Data Mining Meets Black Magic
Whether they work in physics, biology, medicine, business intelligence or financial analysis, groups around the world are searching for hidden structures in large data sets. Deducing meaning from these sets can be very, very difficult—perhaps as difficult as, say, quantum mechanics. Now, using the advanced mathematics of particle physics, SLAC theorist Marvin Weinstein and Tel Aviv University theorist David Horn have created a completely new method by which large data sets can be mined for structure and specific information.
"When you're recording tons of data, knowing how the things you measure relate to what you actually want to know gets complicated," Weinstein said. "I originally developed the quantum mechanics techniques used in the data mining algorithm as a way to better understand complex relationships in quantum mechanics, quantum chemistry and field theory. The application to data mining was a bonus."
One example of a data mining problem comes from the world of air travel. Airplane manufacturers regularly track all maintenance done on their planes. Suppose a pilot discovers that something is wrong with her plane. A mechanic deduces that the problem is with one of four parts. The airline decides to replace all four parts to get the plane in the air again as quickly as possible—and so lose as little money as possible. The airplane manufacturer puts all of this information into a database and, after compiling all such data over the course of several years, wants to find information hidden in the numbers. Which parts are regularly replaced? Of those, which are most likely to have actually been broken? Why might they have broken? And what would be the optimum suggested lifetime of each part?
Nearly all previous data mining algorithms take this type of data set and plot it with the dimension in which the data spread is the largest along the x-axis, the second-largest along the y-axis, and so on. The clustering algorithms then guess at the number of clusters, or natural groupings, hidden in the data and choose one data point to represent each cluster. They then gather the remaining data points with the nearest cluster locus point, thereby hoping to find the hidden clusters or structures.
In contrast, Weinstein said, "our method is totally different from everything else that exists. We do something a little bit bizarre."
Weinstein and Horn's method uses some advanced mathematical tricks to remove the guesswork inherent in previous methods. Their algorithm, like previous ones, starts with a large amount of data with many variables; using that data, the algorithm constructs a "potential function" for a related problem in quantum mechanics. This function, which is a continuous surface in many dimensions, can be visualized as a landscape with hills and valleys. The surprising thing is that the valleys of the potential function capture the locations of clusters in the original data. Then all that is left is to identify which points lie in the same valley when the dimension (i.e. the number of variables measured) is large and when one is dealing with many data points.
That, it turns out, is not as easy as it sounds. Working with other collaborators, Horn previously treated this as a problem in classical mechanics, rolling each point down the hill and into the valley. He found that, when the number of variables is large, there is a tendency for this to produce many small clusters—too many clusters in fact, creating structure where none actually exists.

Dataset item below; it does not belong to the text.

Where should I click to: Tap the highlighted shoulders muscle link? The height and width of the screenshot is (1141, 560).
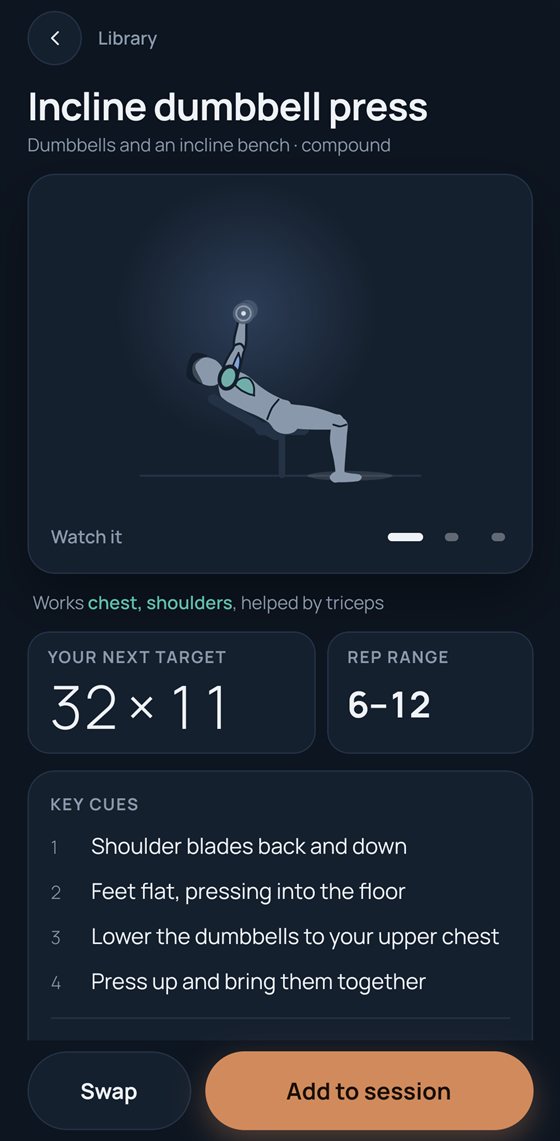pyautogui.click(x=189, y=603)
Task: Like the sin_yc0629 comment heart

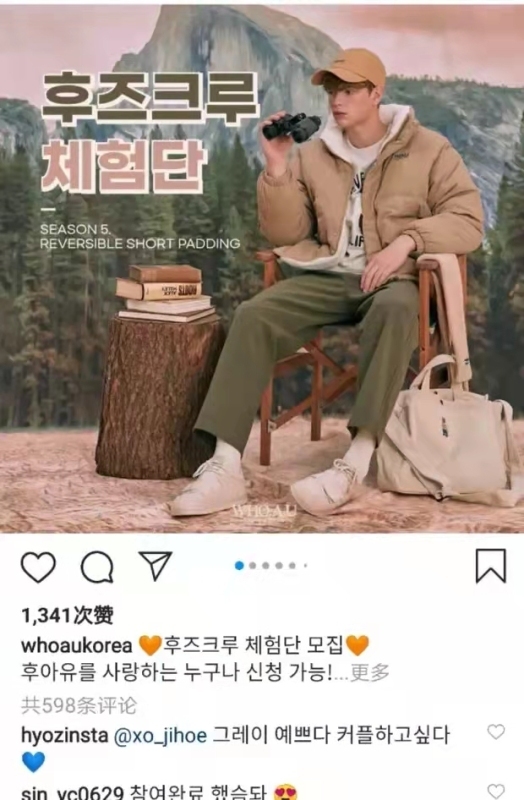Action: tap(496, 791)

To avoid this over-complexity, Weinstein and Horn's dynamic quantum clustering algorithm uses another approach taken from the quantum mechanics playbook: it treats this landscape not as a physical surface, but as the potential function in a many-dimensional Schrödinger equation, and treats each data point as a wave-function whose "center" is located at the original coordinate values. "All that remains is to let this wave-function evolve in time," Weinstein said. The center of the packet will almost roll down the hill the same way as in the classical problem. (The neat thing is that the quantum correction is what is needed to allow data points which lie in the same big valley, but which would classically get trapped in small irregularities in the surface, to merge, ensuring that the algorithm doesn't create too many clusters.)
"So, we just roll the data points down the hills into the troughs, and we've got our clusters," Weinstein said. "The quantum mechanics is well understood, although the construction of the potential function is pure black magic; there's no theory that says this method should work, but it does."
Weinstein's not kidding when he says it works; the algorithm usually scores high on the Jaccard test, which measures how well an algorithm correctly clusters data. "There are problems on which other programs do better, and ones on which other programs do worse. But we consistently do as well as the others when the others work well," Weinstein said.
Weinstein calls the algorithm a "multipurpose Swiss Army Knife" because it doesn't care about the type of data, the number of clusters or the number of variables in a data set. It just computes—and, because it can be set up to run on several processors at once, it computes quickly.
The real strength of the method, Weinstein said, is that it is highly visual. Using Maple, a commercial computer algebra system, Weinstein wrote a program that not only runs the algorithm, but then displays the evolution of the data using 3-D graphics on a user's screen. The user can watch the data points migrate closer and closer together until they become tightly clustered. This aspect of the process makes it well suited to interactively exploring possible structures in large data sets.
"I feel lucky to be part of a theory department that allows us to take ideas in completely new directions," Weinstein said.